Library Matching

What else can affect library matching? 

• Collision energy: MS2 spectra can be collected at different collision energies (basically, how much energy you’re using to break the molecule apart). Because different collision energies will break apart the molecule to different extents, their MS2 spectra will have different peaks. To minimize this issue, many groups collect library spectra at multiple collision energies. 

• Noisy spectra: all mass spectrometers measure a certain amount of “noise” - low intensity peaks from impurities or electrical signals that have nothing to do with your molecule of interest. If there are too many of these peaks, or their intensity is too high, library matching will attempt to match those peaks instead of the peaks from your molecule. Filtering out low-intensity peaks from your MS2 spectra can help reduce this problem, but if noise levels are too high, samples may need to be re-run.   

• Retention time: retention time will NOT affect library matching. While retention time is often used to match compounds to reference standards in targeted metabolomics, it is not used for MS2 library matching. This is because retention time can vary based on your chromatography column, buffer conditions, or - to be honest - whether it’s hot outside (mass spectrometers can be fickle creatures). While you can reasonably assume that samples run in the same batch will have similar retention times, this is absolutely not true for library spectra that were run five years ago on a different instrument half a world away. So while we can use retention time information to group spectra within an experiment (more on that later), we do not use it when matching spectra to spectral libraries.
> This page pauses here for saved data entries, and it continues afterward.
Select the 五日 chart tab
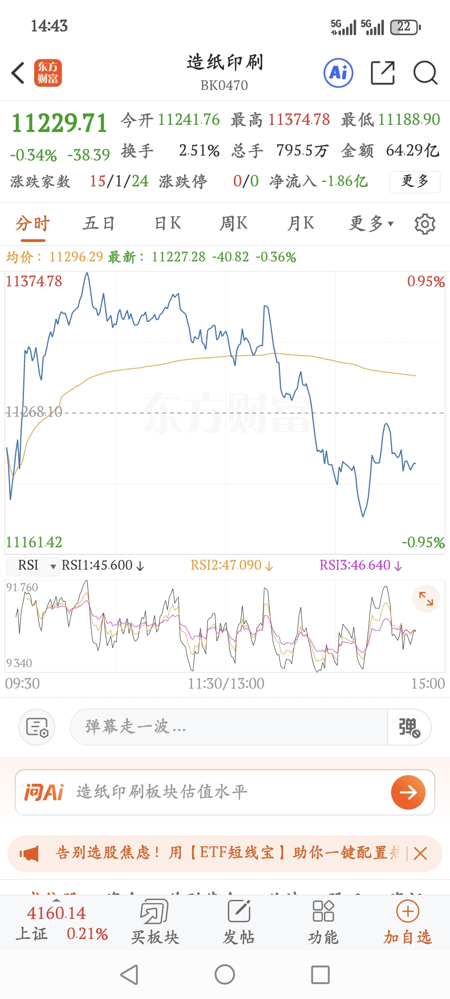The image size is (450, 999). [x=99, y=224]
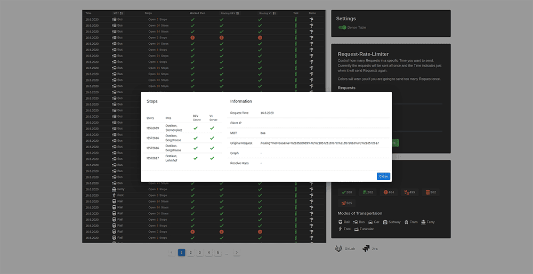This screenshot has height=274, width=533.
Task: Click the GitLab logo icon
Action: (339, 248)
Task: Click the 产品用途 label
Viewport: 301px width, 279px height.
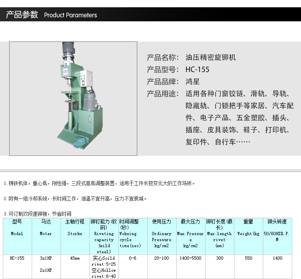Action: 162,94
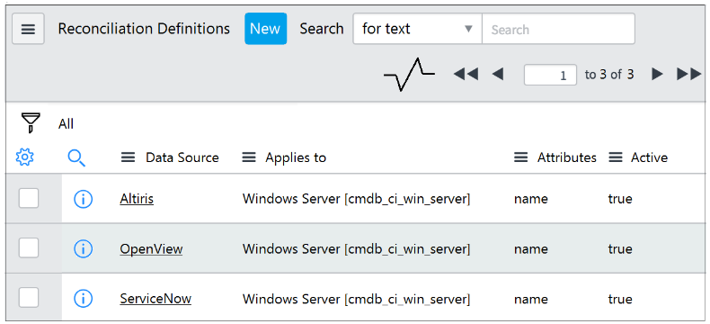Check the ServiceNow row checkbox
710x324 pixels.
tap(29, 298)
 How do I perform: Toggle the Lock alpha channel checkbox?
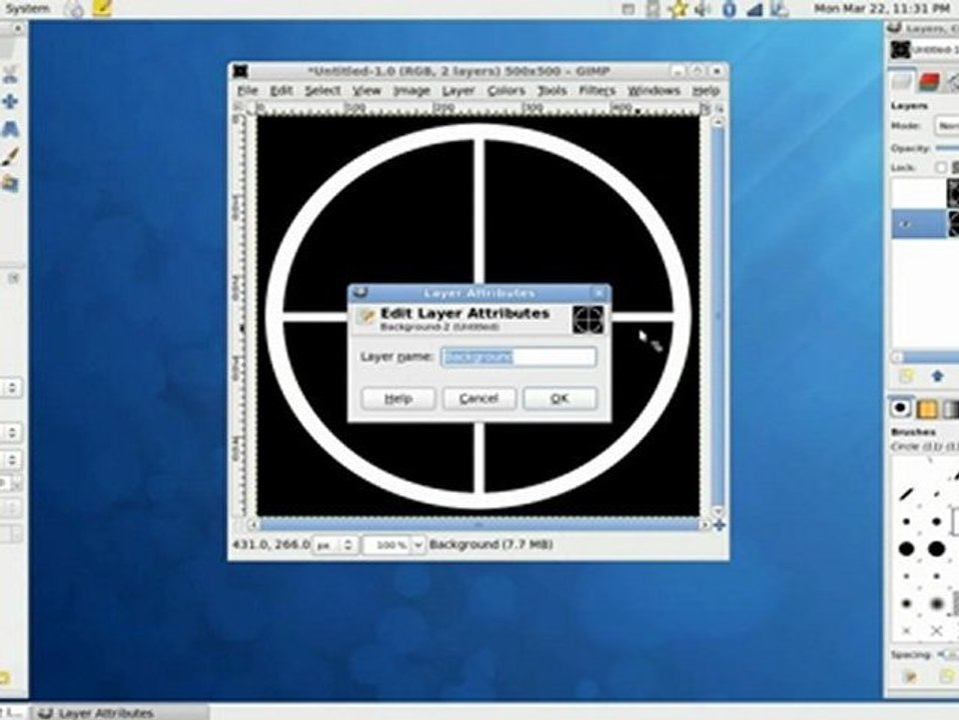pos(939,167)
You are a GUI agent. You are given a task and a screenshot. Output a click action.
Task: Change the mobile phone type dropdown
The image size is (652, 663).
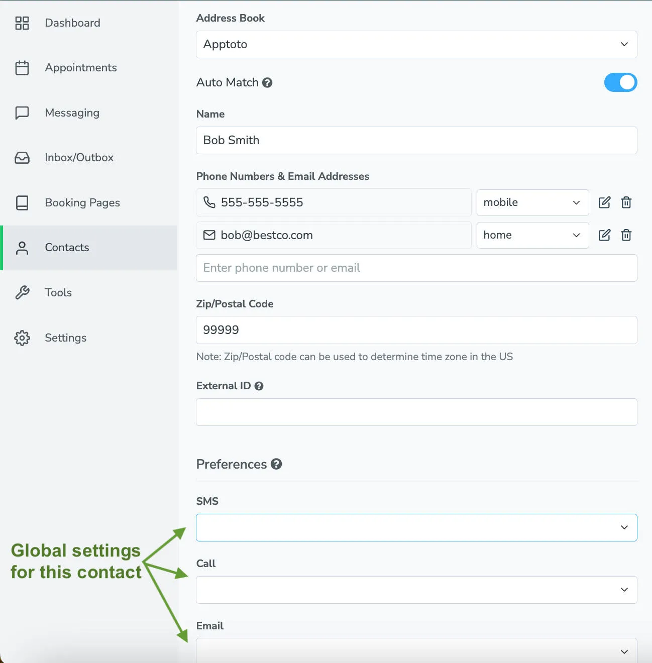pos(532,202)
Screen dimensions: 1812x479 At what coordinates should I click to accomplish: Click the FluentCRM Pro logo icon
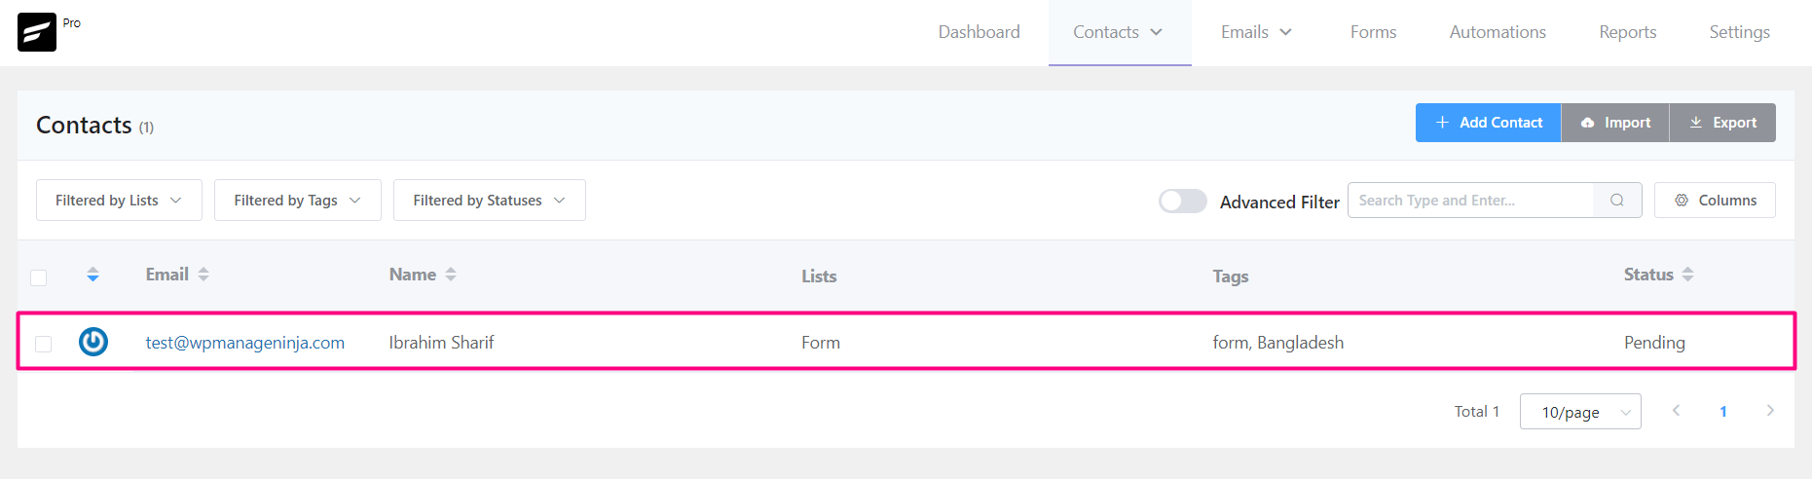point(37,32)
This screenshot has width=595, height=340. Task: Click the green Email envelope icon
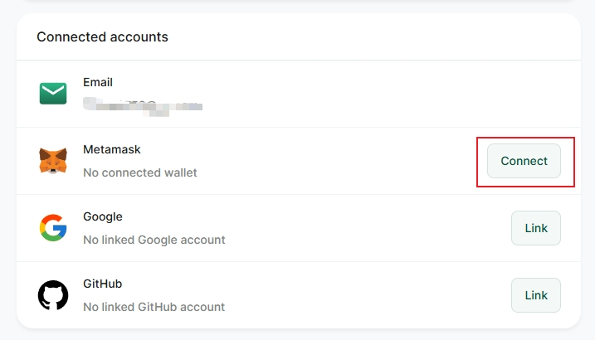coord(53,93)
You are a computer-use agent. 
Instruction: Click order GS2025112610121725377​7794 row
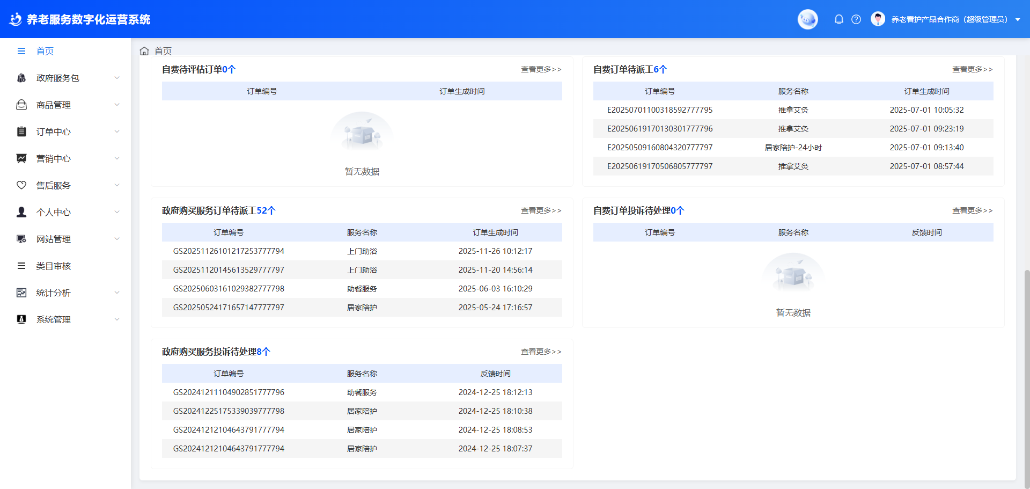(229, 251)
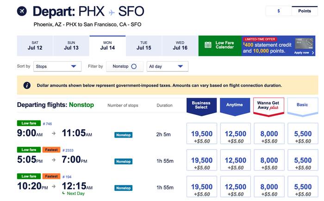Image resolution: width=324 pixels, height=201 pixels.
Task: Click the airplane circle icon beside Depart
Action: click(22, 11)
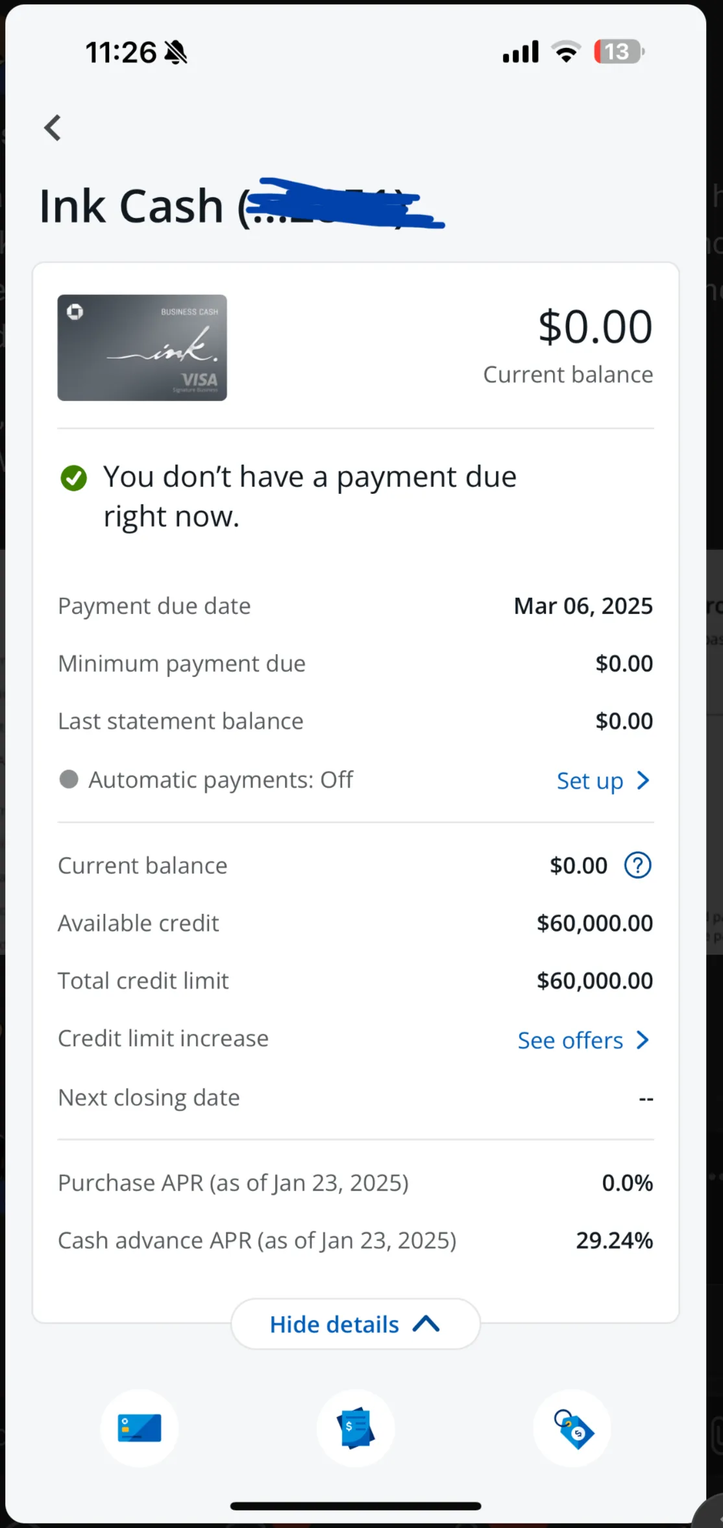Image resolution: width=723 pixels, height=1528 pixels.
Task: Tap the Wi-Fi status icon
Action: coord(566,52)
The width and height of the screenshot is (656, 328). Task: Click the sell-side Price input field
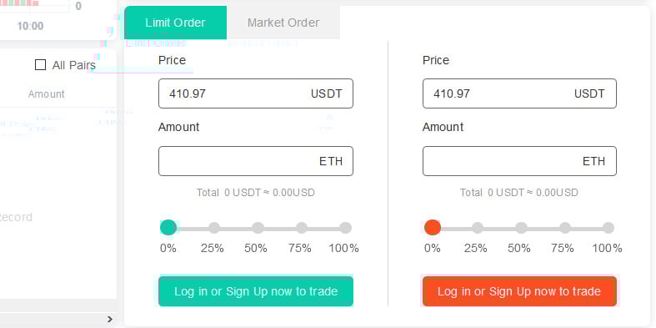tap(519, 93)
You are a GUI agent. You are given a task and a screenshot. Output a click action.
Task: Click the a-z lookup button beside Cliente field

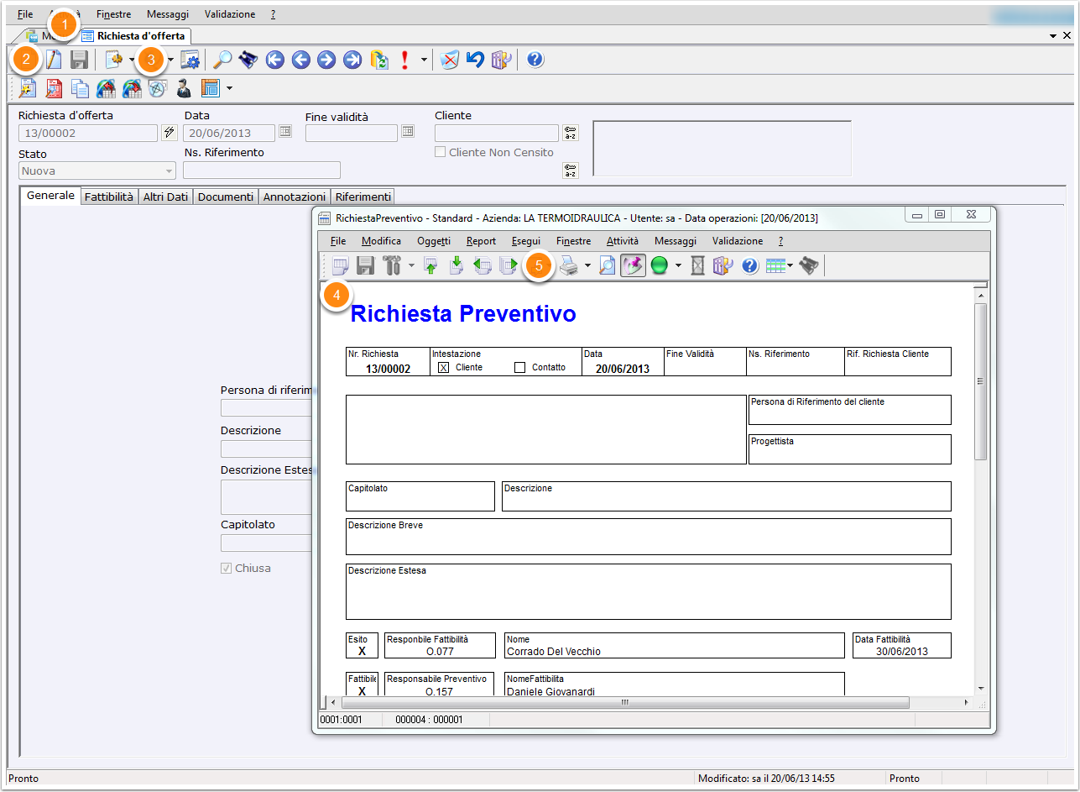click(570, 133)
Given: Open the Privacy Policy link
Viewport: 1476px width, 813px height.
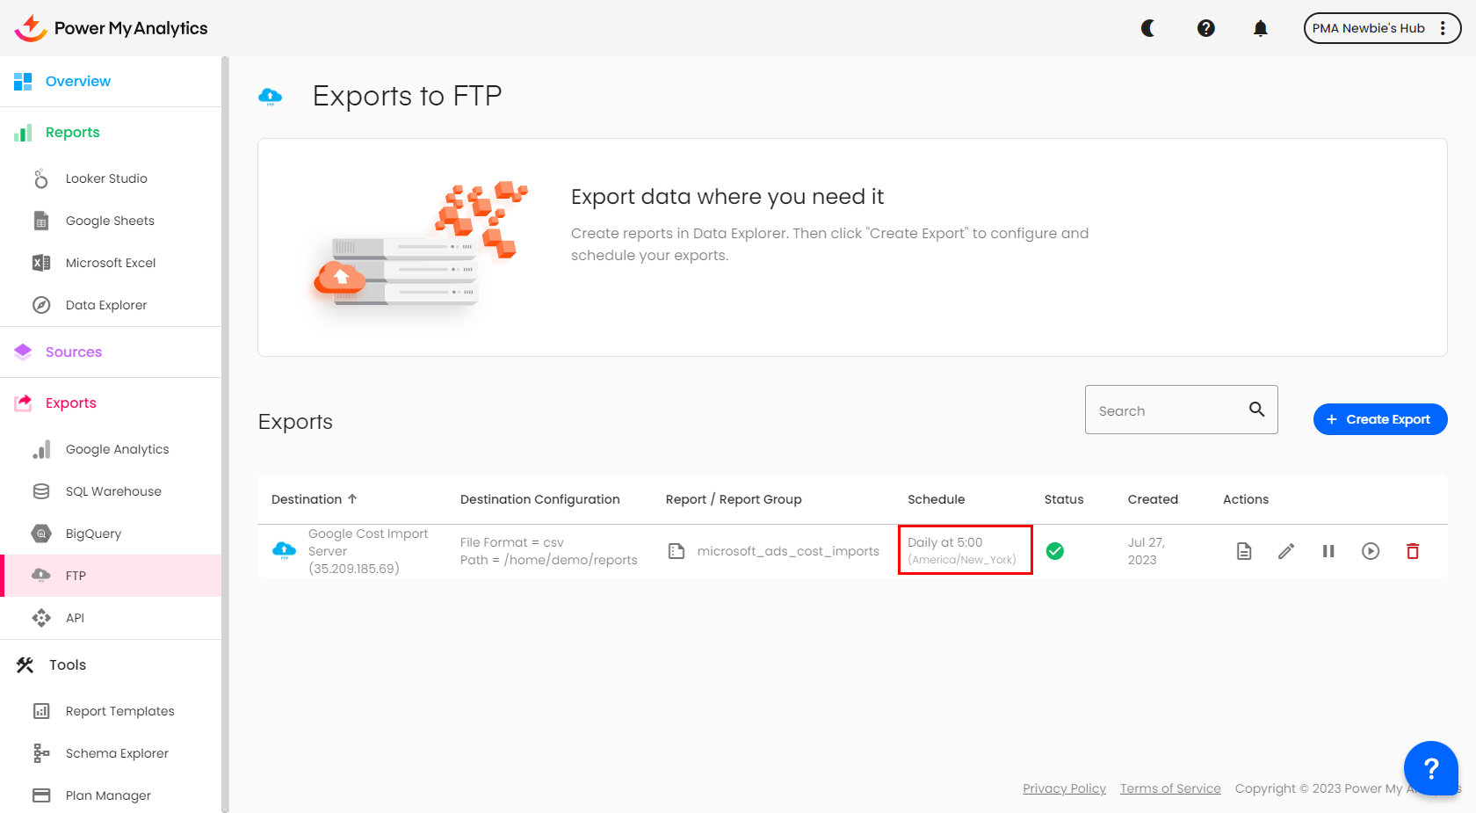Looking at the screenshot, I should [1064, 788].
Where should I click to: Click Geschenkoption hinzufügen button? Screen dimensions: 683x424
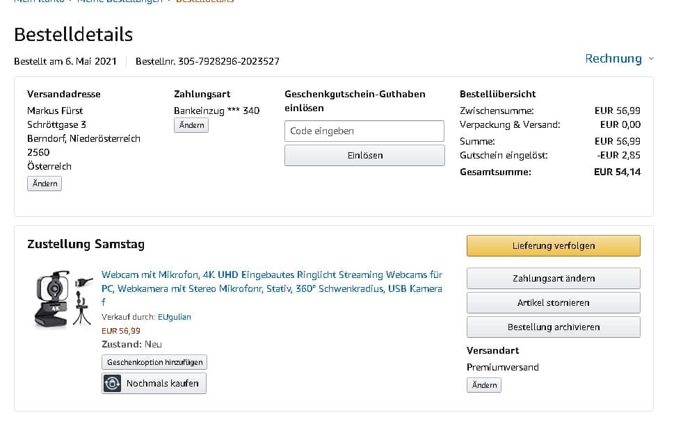[x=154, y=362]
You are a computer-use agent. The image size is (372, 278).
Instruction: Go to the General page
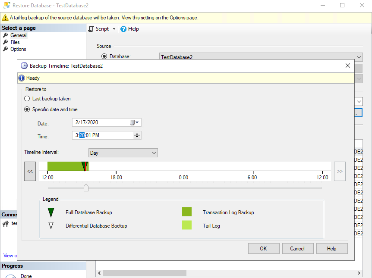coord(19,35)
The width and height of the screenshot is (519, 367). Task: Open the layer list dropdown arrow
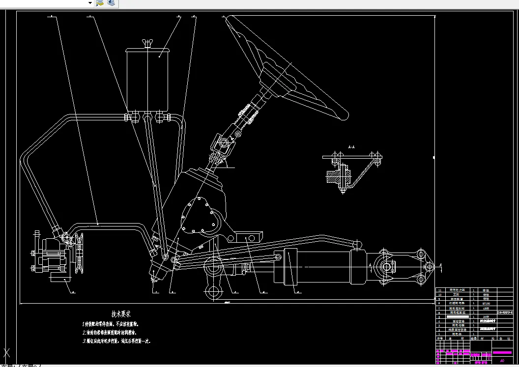pyautogui.click(x=90, y=3)
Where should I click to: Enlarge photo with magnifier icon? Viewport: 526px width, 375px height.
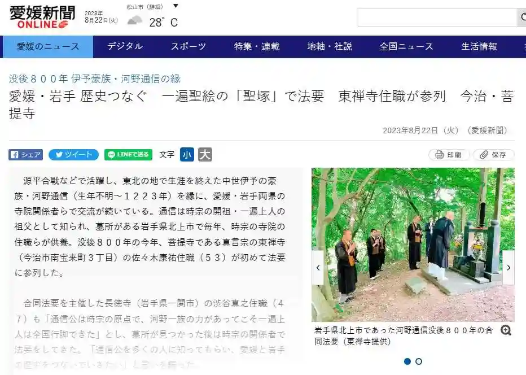(x=506, y=330)
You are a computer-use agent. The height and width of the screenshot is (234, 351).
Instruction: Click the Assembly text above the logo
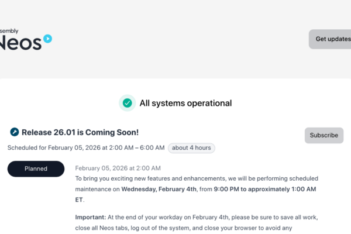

Extra Credit: Library Matching in Untargeted vs. Targeted Metabolomics

So far, we’ve focused on library matching for untargeted metabolomics. This may be quite different from what you’re used to if you do targeted metabolomics. So let’s discuss the differences. 

There are several pieces of information we can theoretically use to match a library spectrum to our spectrum of interest:

• MS1 information

• MS2 information

• Retention time

For targeted metabolomics, samples are run alongside purified standards.* Thus, you’ll know the exact precursor mass and retention time for your compound of interest under your instrument conditions at the time you ran your samples. In this case, retention time and precursor mass are often sufficient to correctly annotate a spectrum (although MS2 information never hurts). 

For untargeted metabolomics, we generally don’t run standards. This is because a) we don’t know what we’re looking for beforehand, b) even if we did know it’s hard to run 10,000 standards for each experiment, and c) many of the molecules we measure have never been purified so standards don’t exist. That means that instead of matching experimental MS2 spectra to a standard run at the same time on the same instrument, we’re matching to library spectra that were collected at many different times and places across the globe. While this is cool in a “look at our global science community” way, it means that MS1 and retention time information are much less useful for library matching. Thus, untargeted metabolomics heavily relies on MS2 information. 

*If done well. Sometimes, standards aren’t run or are run only periodically (say, once a month). This can work if your samples are extremely simple and your instrumentation is very stable, but be cautious interpreting these results. It’s always worthwhile to ask how standards will be run before you start a targeted experiment.